Développer un maillage artistique et accessible - dans tous les sens du terme -, c’est tisser des liens forts entre les publics et les artistes, c’est créer une identité culturelle nationale région par région et donc concert après concert, festival après festival…
À une période où le lien social se distend, la culture constitue une des réponses les plus efficaces, une des plus concrètes et probablement la plus plaisante !
1 450 communes disposent d’une salle de spectacles en France
Pour leur permettre de jouer ce rôle primordial, le PRODISS accompagne ses entreprises adhérentes avec la volonté de développer leur compétitivité aux échelles locale et nationale. Défendre leurs intérêts, c’est défendre le public, c’est jouer un rôle fort tant au niveau économique que social pour une égalité culturelle dans notre pays et nous le ferons savoir haut et fort !
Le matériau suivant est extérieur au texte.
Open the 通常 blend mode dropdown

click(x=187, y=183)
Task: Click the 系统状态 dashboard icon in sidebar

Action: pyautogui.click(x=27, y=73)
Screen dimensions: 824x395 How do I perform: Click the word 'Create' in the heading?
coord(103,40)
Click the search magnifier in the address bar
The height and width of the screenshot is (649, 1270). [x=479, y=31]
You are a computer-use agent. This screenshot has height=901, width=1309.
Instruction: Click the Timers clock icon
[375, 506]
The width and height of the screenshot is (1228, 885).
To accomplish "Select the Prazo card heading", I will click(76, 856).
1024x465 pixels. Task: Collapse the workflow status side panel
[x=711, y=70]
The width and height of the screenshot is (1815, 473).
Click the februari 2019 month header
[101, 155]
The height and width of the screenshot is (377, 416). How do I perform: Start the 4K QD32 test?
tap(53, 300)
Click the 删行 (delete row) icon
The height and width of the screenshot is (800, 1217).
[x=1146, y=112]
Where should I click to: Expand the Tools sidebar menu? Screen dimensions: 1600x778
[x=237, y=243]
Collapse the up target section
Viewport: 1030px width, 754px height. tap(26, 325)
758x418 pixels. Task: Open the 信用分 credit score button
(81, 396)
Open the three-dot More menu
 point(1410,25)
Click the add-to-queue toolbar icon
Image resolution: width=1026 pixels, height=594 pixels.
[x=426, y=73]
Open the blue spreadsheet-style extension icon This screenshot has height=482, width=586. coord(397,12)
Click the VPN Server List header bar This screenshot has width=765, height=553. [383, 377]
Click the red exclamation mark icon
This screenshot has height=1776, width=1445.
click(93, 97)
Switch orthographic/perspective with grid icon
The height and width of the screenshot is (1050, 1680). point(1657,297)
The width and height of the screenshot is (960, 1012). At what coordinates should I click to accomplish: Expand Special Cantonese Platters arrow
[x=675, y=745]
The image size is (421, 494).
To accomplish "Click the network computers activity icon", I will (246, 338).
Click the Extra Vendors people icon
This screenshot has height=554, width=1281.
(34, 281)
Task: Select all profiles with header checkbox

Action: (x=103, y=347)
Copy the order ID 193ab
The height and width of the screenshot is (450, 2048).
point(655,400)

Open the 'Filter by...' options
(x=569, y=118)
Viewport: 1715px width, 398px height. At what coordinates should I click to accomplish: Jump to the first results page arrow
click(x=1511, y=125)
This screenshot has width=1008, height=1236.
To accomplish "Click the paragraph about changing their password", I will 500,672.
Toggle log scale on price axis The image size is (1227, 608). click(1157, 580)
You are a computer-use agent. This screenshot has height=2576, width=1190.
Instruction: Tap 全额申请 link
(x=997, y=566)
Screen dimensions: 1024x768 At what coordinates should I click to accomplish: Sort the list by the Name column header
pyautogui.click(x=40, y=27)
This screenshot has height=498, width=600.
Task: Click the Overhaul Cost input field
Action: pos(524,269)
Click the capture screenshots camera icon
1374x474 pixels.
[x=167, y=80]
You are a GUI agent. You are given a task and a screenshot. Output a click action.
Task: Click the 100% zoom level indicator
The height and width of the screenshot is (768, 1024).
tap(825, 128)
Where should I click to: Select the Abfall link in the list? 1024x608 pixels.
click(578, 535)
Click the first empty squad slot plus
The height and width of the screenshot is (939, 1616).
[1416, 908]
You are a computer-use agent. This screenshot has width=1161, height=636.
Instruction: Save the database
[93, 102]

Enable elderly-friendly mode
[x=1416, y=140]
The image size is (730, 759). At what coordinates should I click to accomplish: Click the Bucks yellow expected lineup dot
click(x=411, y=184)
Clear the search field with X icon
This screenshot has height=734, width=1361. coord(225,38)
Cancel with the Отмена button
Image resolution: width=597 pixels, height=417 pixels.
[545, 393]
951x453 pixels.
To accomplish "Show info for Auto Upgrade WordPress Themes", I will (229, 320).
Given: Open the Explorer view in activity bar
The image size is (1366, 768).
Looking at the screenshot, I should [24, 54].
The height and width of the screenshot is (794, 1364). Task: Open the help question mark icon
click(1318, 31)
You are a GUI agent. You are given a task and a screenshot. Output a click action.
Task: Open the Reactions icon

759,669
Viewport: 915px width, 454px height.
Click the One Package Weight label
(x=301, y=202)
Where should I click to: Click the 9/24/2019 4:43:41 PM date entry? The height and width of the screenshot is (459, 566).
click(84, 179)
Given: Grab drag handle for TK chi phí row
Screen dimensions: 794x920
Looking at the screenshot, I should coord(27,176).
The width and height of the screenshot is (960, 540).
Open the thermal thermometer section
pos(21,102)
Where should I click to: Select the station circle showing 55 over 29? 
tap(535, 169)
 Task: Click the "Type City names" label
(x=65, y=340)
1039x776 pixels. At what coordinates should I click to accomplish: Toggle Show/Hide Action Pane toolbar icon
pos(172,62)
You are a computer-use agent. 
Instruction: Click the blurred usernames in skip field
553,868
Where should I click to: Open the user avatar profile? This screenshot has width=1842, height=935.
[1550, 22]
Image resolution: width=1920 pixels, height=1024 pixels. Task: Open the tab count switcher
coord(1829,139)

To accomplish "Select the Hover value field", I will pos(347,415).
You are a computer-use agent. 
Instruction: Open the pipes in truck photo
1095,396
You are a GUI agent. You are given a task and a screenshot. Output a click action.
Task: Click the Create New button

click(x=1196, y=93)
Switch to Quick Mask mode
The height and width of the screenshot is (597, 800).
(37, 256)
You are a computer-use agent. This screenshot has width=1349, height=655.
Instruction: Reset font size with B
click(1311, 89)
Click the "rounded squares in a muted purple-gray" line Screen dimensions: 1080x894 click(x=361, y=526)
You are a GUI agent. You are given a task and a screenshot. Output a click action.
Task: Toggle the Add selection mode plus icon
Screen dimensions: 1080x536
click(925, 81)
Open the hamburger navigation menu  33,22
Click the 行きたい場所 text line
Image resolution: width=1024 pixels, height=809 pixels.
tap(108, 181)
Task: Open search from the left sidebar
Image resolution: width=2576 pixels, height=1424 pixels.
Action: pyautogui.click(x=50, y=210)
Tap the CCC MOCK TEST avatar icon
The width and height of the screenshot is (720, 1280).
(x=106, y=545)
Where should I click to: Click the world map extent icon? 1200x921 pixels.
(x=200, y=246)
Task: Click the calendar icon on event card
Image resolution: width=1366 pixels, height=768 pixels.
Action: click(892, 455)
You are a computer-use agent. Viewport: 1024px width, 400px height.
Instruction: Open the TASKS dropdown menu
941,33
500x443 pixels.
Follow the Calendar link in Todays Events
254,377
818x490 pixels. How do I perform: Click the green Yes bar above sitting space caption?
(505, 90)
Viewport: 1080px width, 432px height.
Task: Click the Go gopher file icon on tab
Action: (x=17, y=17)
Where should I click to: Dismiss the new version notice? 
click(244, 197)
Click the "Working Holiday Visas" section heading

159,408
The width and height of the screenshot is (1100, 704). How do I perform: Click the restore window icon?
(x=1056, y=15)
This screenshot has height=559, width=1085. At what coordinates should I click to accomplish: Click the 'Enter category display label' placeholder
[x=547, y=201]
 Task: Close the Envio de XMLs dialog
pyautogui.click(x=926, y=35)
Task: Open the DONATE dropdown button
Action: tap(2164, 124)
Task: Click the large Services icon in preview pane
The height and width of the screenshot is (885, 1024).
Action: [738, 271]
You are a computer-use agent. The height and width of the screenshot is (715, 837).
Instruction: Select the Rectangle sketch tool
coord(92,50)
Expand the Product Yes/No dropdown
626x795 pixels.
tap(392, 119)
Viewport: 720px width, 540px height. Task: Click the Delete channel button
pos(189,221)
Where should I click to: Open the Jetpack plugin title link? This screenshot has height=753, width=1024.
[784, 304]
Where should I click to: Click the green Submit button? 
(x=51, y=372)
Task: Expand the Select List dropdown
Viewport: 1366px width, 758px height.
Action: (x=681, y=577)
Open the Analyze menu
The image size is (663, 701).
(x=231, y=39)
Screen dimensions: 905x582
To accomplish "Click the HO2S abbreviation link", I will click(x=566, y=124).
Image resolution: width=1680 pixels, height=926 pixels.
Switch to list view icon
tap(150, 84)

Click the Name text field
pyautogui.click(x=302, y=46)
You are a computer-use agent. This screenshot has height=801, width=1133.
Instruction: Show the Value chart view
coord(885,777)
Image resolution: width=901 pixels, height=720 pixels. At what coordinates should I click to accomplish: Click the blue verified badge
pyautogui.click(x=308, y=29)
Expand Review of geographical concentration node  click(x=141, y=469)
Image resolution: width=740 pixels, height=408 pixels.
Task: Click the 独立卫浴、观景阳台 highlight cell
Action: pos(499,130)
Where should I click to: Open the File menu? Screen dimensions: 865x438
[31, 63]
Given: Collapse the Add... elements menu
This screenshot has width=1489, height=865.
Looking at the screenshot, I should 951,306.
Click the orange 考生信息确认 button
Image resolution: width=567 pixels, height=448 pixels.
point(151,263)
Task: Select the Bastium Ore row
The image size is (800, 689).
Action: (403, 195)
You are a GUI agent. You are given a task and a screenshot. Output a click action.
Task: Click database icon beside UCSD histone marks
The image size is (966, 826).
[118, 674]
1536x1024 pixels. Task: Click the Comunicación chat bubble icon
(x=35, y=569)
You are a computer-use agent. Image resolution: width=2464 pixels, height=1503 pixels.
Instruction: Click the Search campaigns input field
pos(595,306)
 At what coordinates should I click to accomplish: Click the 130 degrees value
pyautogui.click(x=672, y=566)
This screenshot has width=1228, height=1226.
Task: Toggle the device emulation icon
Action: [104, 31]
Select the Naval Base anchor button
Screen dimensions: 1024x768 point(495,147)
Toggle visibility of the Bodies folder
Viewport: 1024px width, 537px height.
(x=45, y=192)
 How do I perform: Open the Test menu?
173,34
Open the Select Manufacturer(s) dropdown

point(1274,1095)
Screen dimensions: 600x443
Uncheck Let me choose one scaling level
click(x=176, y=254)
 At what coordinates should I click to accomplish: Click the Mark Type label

Pour en apprendre plus sur l’ancrage sur les spectacles et les territoires, retrouvez un dossier complet ci-dessous :
Focus adhérent PRODISS
ANGERS EN "LÉVITATION"
CHRISTOPHE DAVY | FONDATEUR DE RADICAL PRODUCTION
Fondateur de Radical Production sa société basée et active à Angers, Christophe Davy nous livre son témoignage. Récit d’une conviction devenue un modèle.
— SUR LE SITE DE RADICAL PRODUCTION, VOUS METTEZ EN AVANT «LE BOOKING MILITANT DÉCENTRALISÉ». LES TERRITOIRES SONT-ILS AU CŒUR DE VOTRE ACTIVITÉ ? EST-CE UN ÉLÉMENT DE DIFFÉRENCIATION POUR LES ENTREPRENEURS INDÉPENDANTS ?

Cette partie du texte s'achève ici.